(Text and item location entries)
-*-*-
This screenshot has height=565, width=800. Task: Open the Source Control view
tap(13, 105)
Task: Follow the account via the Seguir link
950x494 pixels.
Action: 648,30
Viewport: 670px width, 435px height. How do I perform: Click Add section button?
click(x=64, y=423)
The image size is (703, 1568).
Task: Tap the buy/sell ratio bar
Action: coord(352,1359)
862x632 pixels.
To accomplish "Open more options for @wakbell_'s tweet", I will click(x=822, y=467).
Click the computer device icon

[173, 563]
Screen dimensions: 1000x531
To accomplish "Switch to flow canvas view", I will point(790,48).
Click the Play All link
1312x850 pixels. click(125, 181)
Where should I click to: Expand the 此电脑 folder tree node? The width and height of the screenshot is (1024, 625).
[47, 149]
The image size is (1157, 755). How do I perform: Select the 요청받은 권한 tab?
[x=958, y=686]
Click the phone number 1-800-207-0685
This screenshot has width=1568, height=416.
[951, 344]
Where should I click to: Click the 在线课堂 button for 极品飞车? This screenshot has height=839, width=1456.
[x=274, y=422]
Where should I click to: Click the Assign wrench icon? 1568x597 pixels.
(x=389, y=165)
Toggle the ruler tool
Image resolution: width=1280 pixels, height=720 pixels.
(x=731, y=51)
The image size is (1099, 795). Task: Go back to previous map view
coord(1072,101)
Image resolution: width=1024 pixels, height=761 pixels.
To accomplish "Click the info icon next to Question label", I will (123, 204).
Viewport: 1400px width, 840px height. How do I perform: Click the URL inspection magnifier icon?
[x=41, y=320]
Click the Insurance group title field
-*-*-
Request: Report every line of the rows above that contains the word "link", copying each one in full. Case counts.

Reply to the exercise:
Task: Follow the account via the Seguir link
Click the Play All link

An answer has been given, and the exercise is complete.